▶ Trecho do documento
..........

Estou a dias querendo escrever alguma coisa e não
consigo achar um tema. Inicio, vai uma frase, no máximo um
parágrafo, e morre ali. Até que, agora a pouco, em conversa com uma
grande escritora amiga minha (Pâmela Filipini, se não conhecer,
trate de conhecer. Agora!), lhe disse isso... E fiz a besteira de lhe
pedir um desafio. “Escreva sobre a Alienação no Brasil”, me
disse ela, “sempre quis ler algo assim escrito por você”,
justificou. E, como cereja do bolo, a frase vinha acompanhada com a
digníssima carinha “:3”.
O engraçado é que ela não sabe quanta vontade de escrever sobre
isso eu estou desde a época dos protestos.
Bom, desafio lançado.
E para cumpri-lo com perfeição, questionei-a sobre alguns focos em
específico. “Mídia”, ela me respondeu. Eu fiquei ponderando
sobre aquilo durante alguns minutos. Por algum motivo, eu comecei a
me questionar: o que é mídia? Seria apenas o jornal da noite, a
novela e o programa de auditório? O futebol de quarta? Não, porque,
na faculdade, quando se fala em mídias, o professor entra com um
computador de 1985, abre o navegador que leva 20 minutos para abrir
um site,
e nos joga páginas da web
que (na cabeça dele) poderíamos usar em sala de aula. Ou nos joga
um filme inteiro que nem nós, alunos da graduação, conseguimos
entendê-lo bem.
De qualquer forma, estive ponderando sobre isso,
procurando uma linha de raciocínio. Segundo o dicionário online
Michaellis, mídia é:
sf
(ingl
mass media)
Propag
1
Veículo
ou meio de divulgação da ação publicitária. 2
Seção
ou departamento de uma agência de propaganda, que faz as
recomendações, estudos, distribuições de anúncios e contato com
os veículos (jornais, revistas, rádio, televisão etc.). 3
Numa
agência de propaganda, pessoa encarregada da ligação com os
veículos e da compra de espaço (eventualmente de tempo) para
inserção ou transmissão de anúncios. 4
Inform
Qualquer
material físico que pode ser usado para armazenar dados. Os
computadores podem utilizar uma variedade de mídias, como discos,
fitas ou CD-ROM. Sin:
meio.
M.
Eletrônica:
a
televisão, quando considerada como veículo de comunicação. M.
Impressa: os
jornais e revistas, quando considerados como veículos de
comunicação.
Sendo mídia toda
sorte de informação – visto que é propaganda, meio de
comunicação e “materiais físicos que armazenam dados de
computador” –, passei a ponderar sobre o que é alienação.
Marx, quando cunhou o conceito de “alienação”, certamente não
falava em política. Ele dizia que as fábricas alienavam os
trabalhadores, visto que, separados em setores, faziam apenas parte
do processo e desconheciam o processo todo e, muitas vezes, até
mesmo, o produto final. Agora tu joga para cima do pobre “Karlinhos”
uns dois séculos de distorções, e tudo é alienação. Mas, será
verdade? Será que tudo que nós chamamos de alienação, é
realmente alienação? Até que ponto a mídia nos impede de ver o
processo todo, e de que processo estamos falando?

..........

▶ Instrução escrita 1
No trecho do documento, qual tema a amiga propôs como desafio de escrita?
▶ Instrução escrita 2
Por favor, informe só o número de linhas da listagem em que aparece a palavra "Open", diferenciando maiúsculas de minúsculas.
O trecho do documento e a listagem vêm de fontes diferentes.

▶ Conjunto de registros
..........

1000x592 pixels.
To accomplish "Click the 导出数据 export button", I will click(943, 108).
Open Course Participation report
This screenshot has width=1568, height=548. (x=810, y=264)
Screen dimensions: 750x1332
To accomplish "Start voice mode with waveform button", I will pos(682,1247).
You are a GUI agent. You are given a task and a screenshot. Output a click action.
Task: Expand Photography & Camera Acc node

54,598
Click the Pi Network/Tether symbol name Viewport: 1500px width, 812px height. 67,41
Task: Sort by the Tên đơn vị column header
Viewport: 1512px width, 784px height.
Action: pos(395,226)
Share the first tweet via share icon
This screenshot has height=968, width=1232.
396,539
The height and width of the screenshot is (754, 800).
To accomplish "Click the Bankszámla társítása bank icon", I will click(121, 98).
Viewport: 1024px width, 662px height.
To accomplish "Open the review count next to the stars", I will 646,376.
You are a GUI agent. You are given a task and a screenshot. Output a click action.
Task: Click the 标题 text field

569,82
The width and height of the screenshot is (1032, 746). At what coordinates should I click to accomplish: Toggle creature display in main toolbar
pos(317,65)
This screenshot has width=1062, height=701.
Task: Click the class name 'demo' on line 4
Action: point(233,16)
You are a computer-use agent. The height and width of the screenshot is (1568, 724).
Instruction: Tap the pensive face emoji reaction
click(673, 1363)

..........

▶ Resposta escrita 1
A Alienação no Brasil.

▶ Resposta escrita 2
2